- Task instructions: Return every line of the records, exact and in full, until you have returned the line with "Task: Click the 成本调整 button", and include none of the pictures.

Data extracted from a collection

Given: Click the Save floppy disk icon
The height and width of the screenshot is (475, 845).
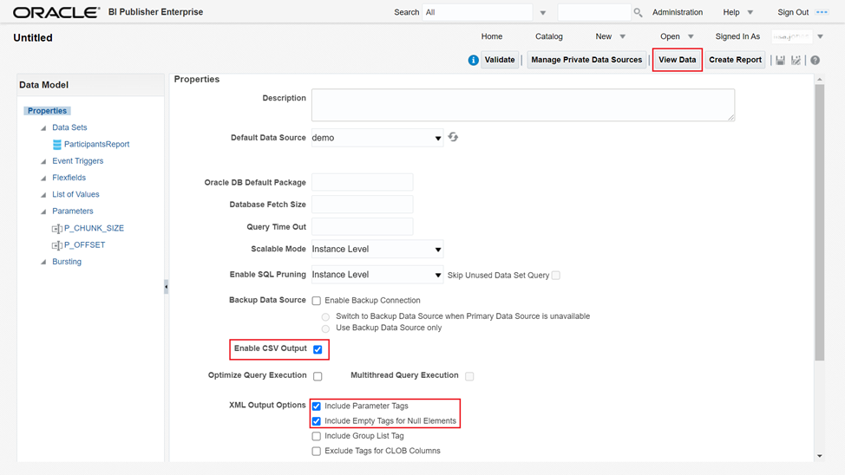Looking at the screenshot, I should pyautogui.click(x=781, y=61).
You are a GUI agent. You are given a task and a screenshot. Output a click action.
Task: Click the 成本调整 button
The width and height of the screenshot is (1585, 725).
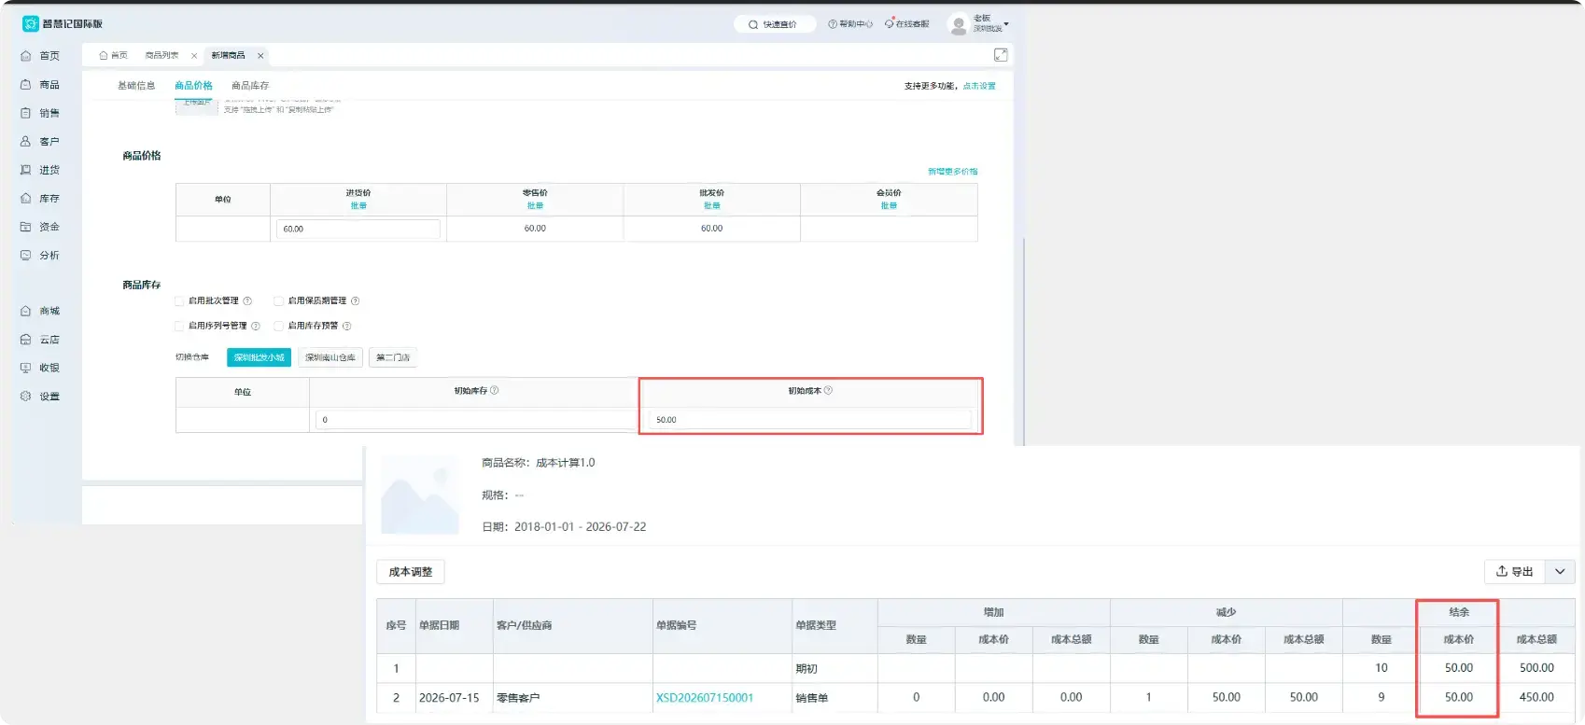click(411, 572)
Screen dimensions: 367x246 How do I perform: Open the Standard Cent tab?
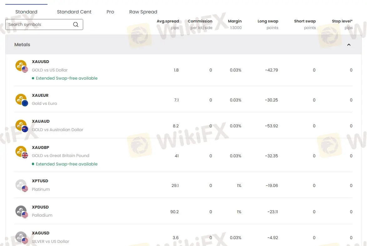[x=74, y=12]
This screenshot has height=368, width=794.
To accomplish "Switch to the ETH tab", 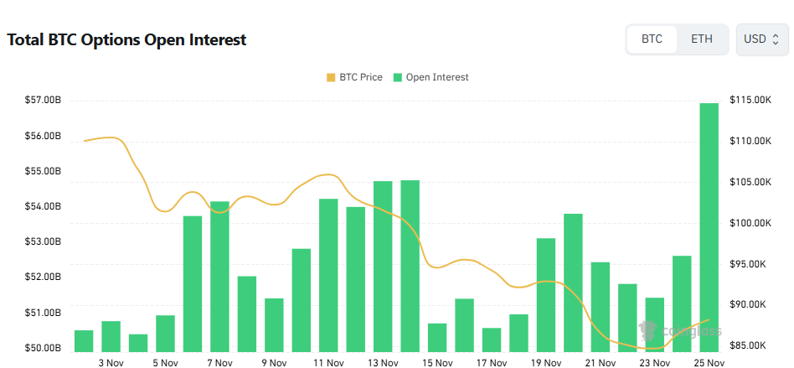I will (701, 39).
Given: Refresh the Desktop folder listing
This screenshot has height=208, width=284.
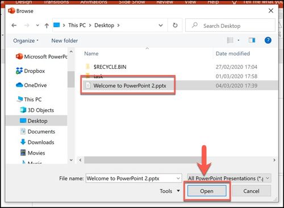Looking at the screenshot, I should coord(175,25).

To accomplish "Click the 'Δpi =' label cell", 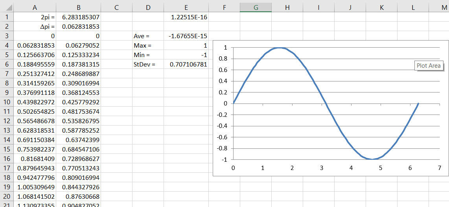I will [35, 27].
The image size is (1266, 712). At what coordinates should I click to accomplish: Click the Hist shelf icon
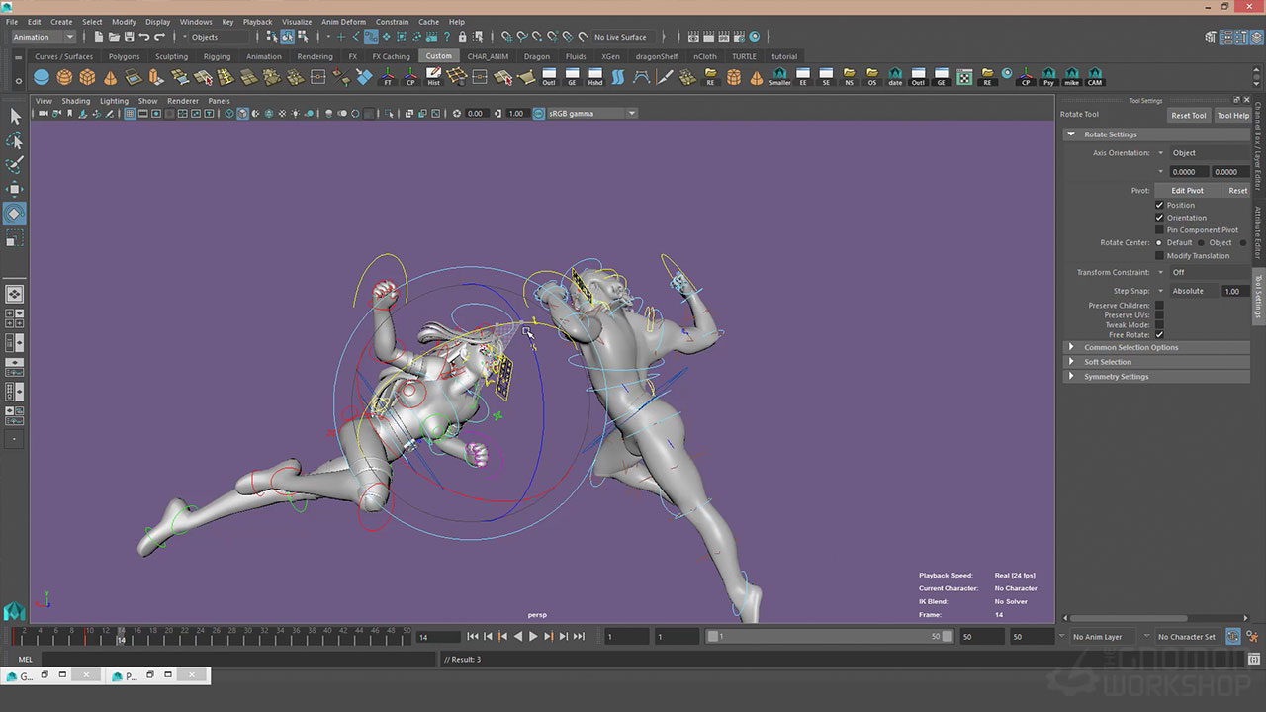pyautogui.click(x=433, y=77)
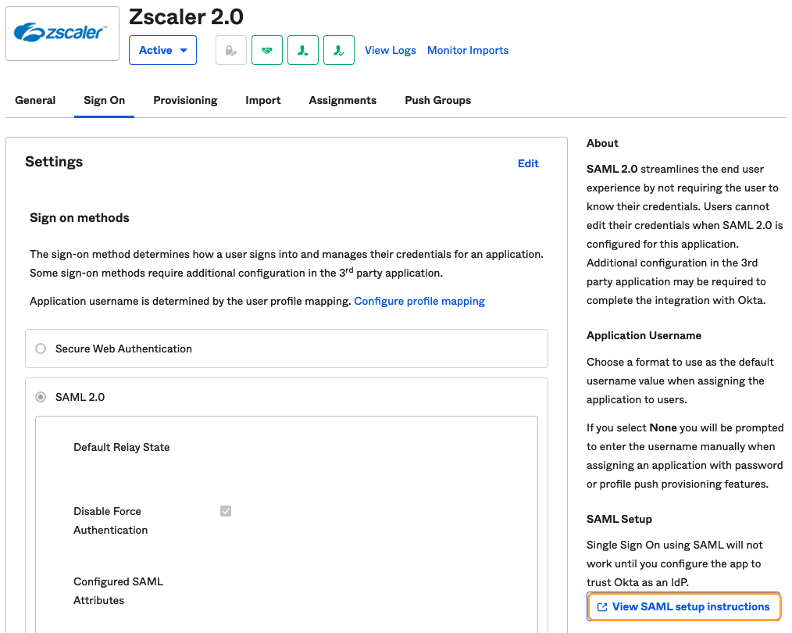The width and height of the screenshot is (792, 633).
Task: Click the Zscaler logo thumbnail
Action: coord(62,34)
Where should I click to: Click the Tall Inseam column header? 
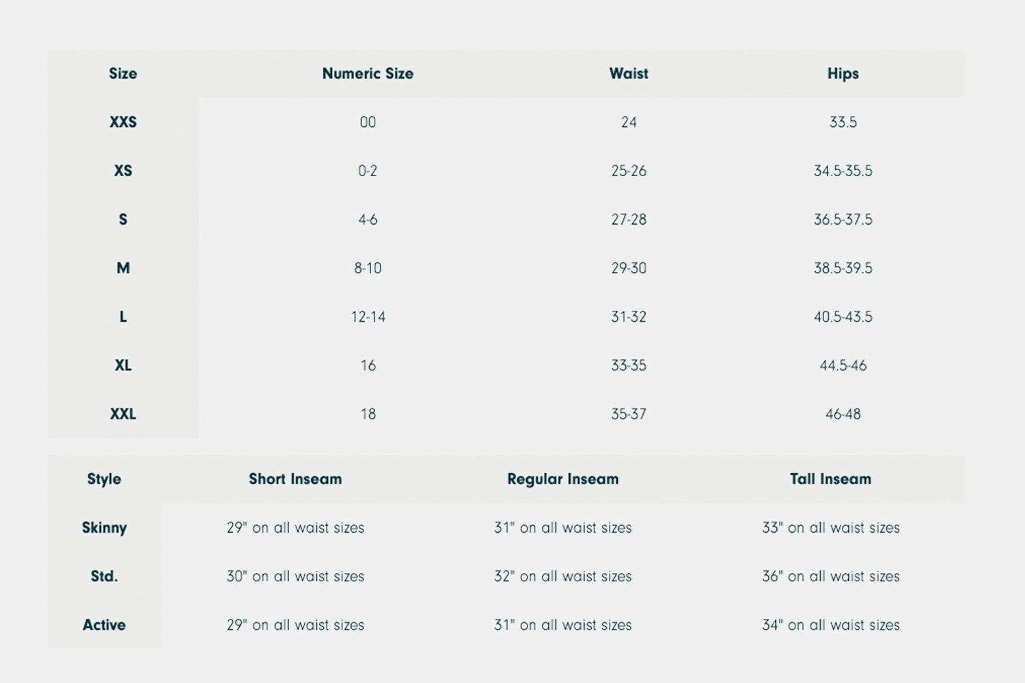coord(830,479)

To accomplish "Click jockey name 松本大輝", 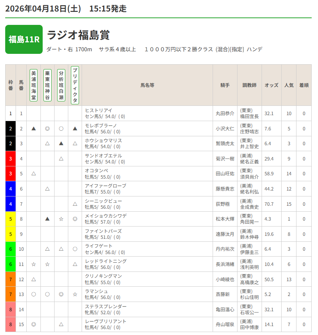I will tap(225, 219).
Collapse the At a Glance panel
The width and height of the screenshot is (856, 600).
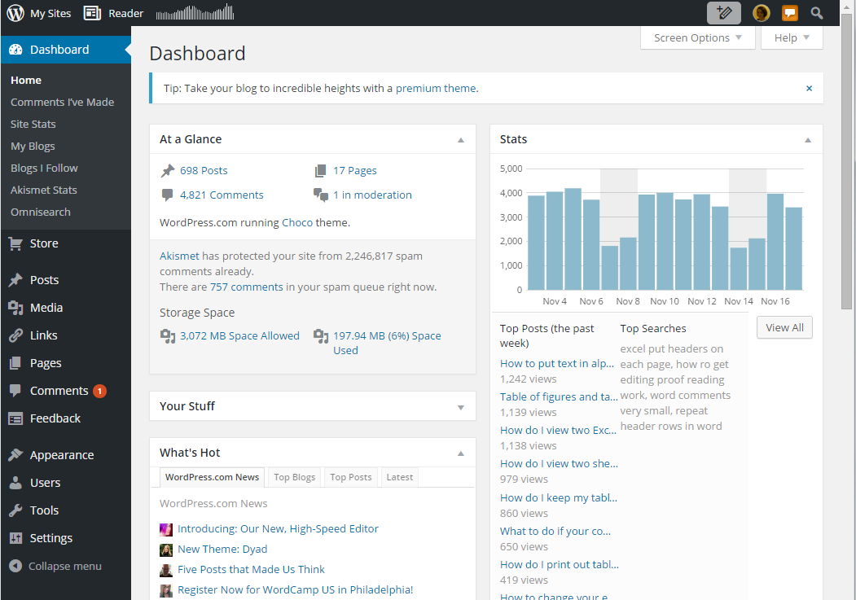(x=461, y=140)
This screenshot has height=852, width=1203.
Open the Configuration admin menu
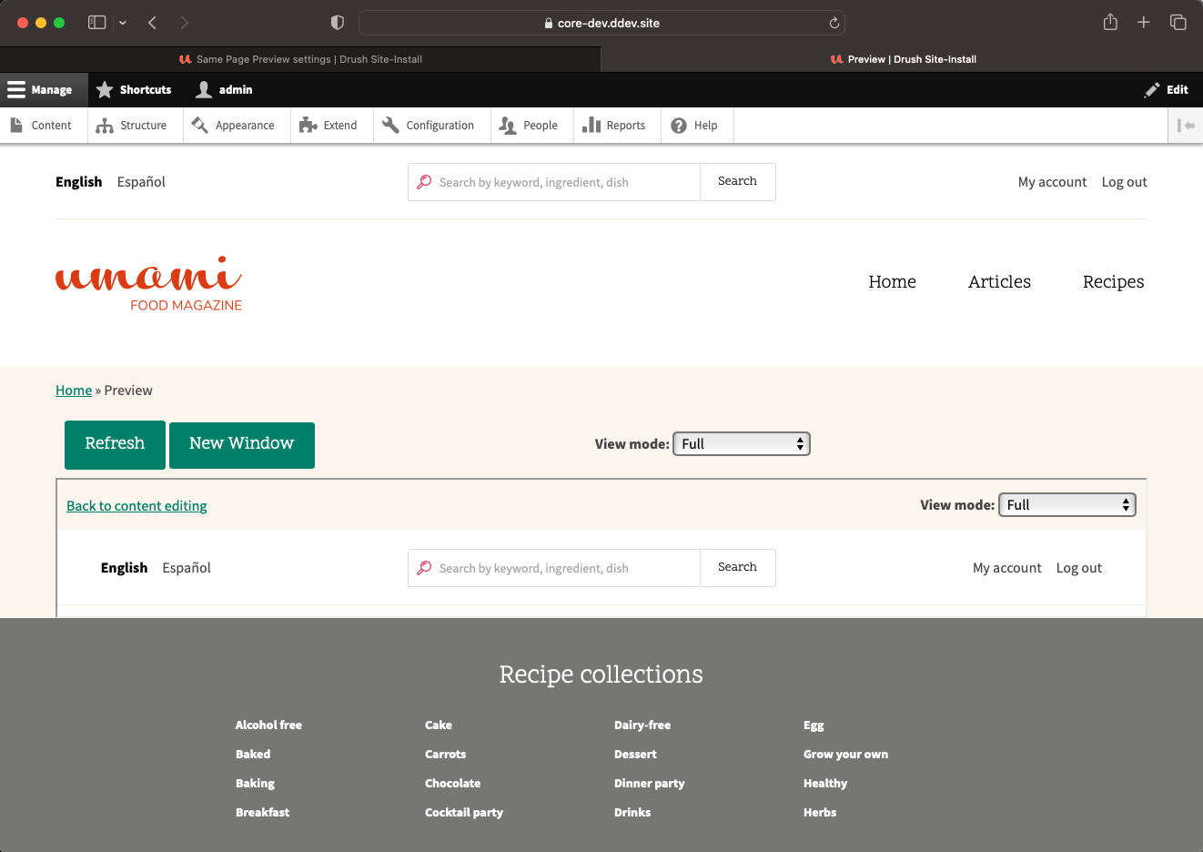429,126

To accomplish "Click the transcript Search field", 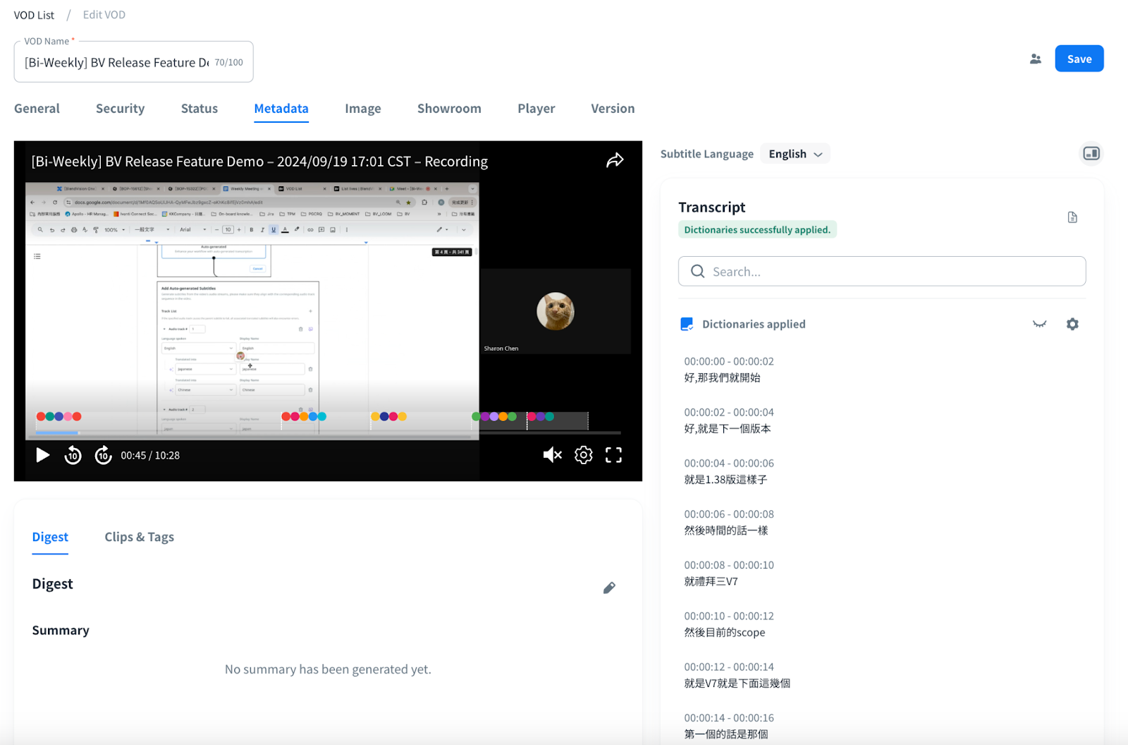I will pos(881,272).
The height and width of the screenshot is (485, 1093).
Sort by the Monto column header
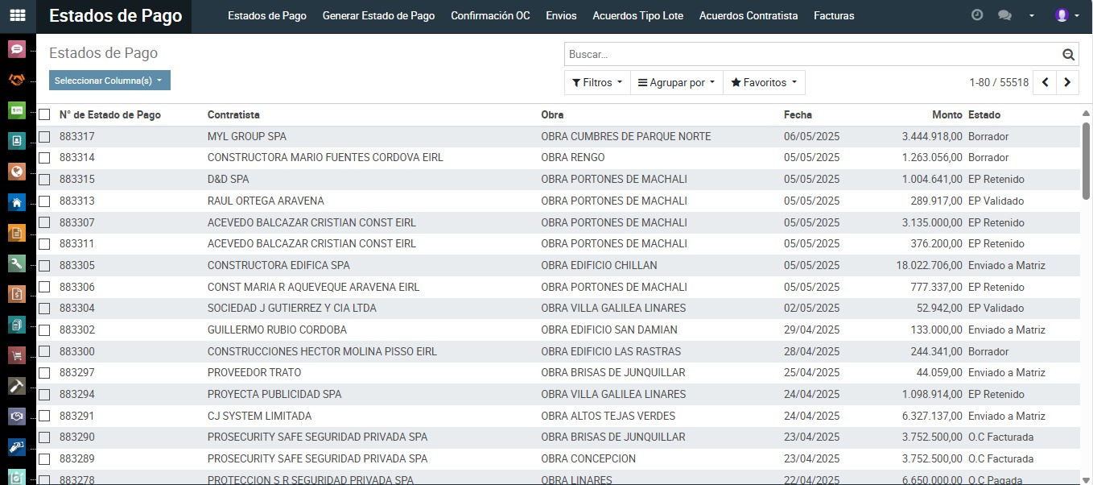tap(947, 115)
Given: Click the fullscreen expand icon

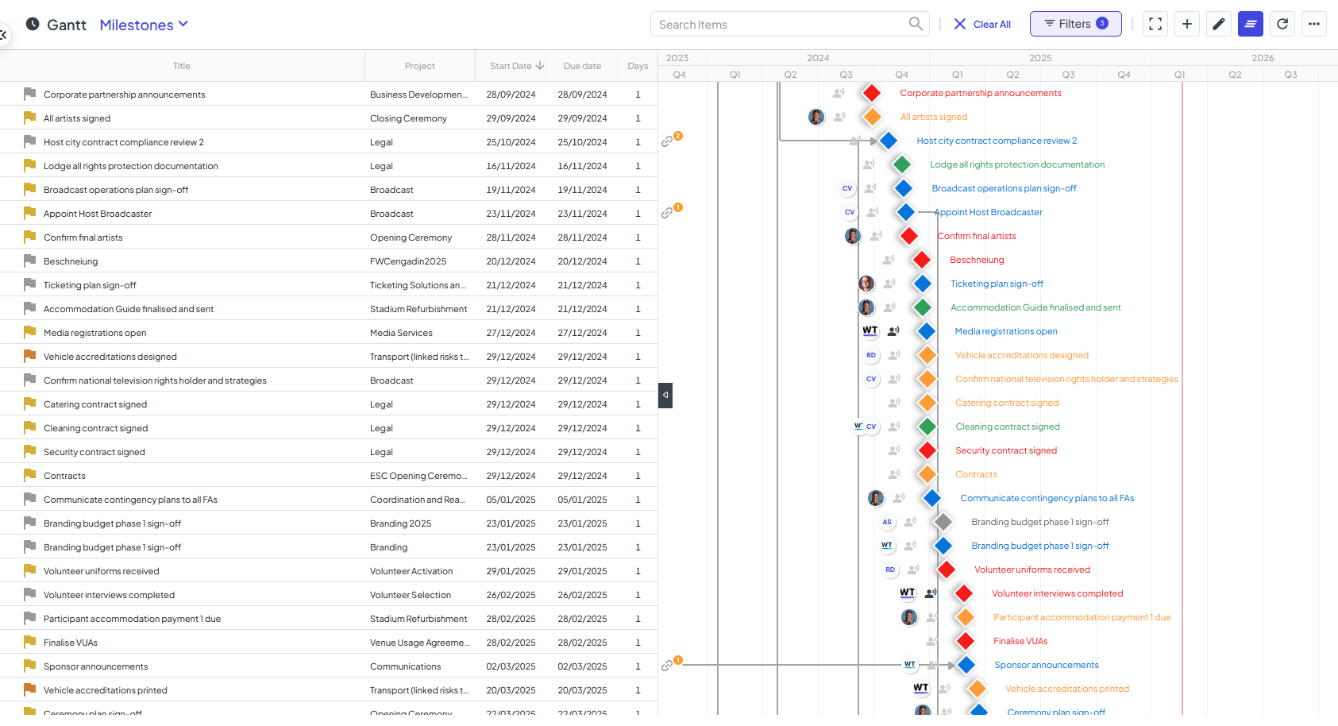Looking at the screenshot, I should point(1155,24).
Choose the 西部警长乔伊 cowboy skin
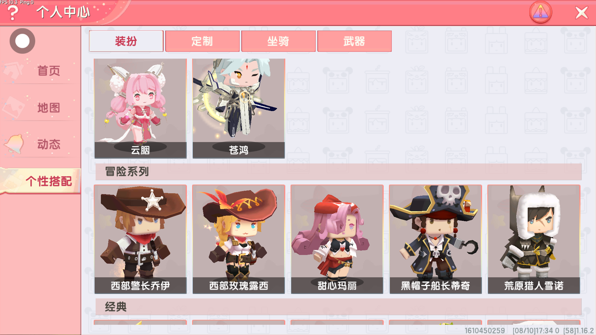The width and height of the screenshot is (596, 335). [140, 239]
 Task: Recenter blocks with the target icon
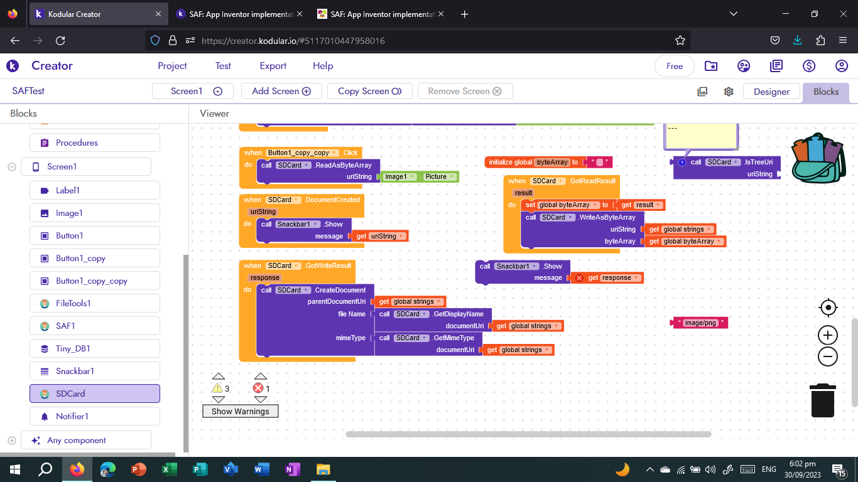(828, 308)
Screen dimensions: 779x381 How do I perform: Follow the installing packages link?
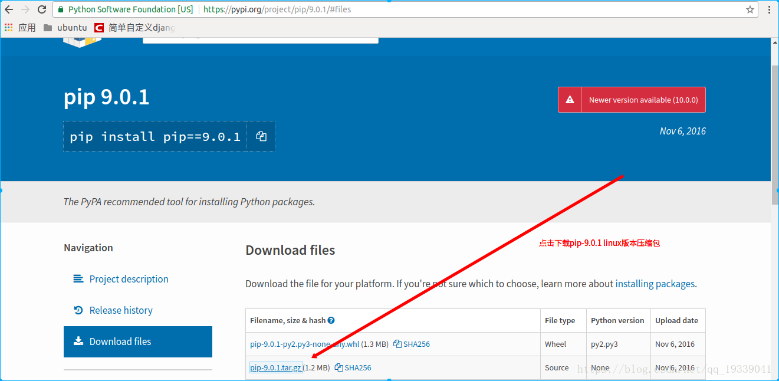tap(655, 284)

- Exercise output:
Given: Click the Save floppy disk icon
The height and width of the screenshot is (475, 845).
Looking at the screenshot, I should pyautogui.click(x=781, y=61).
You are a GUI agent. You are given a task and a screenshot. Output a click action.
Task: Click the 成本调整 button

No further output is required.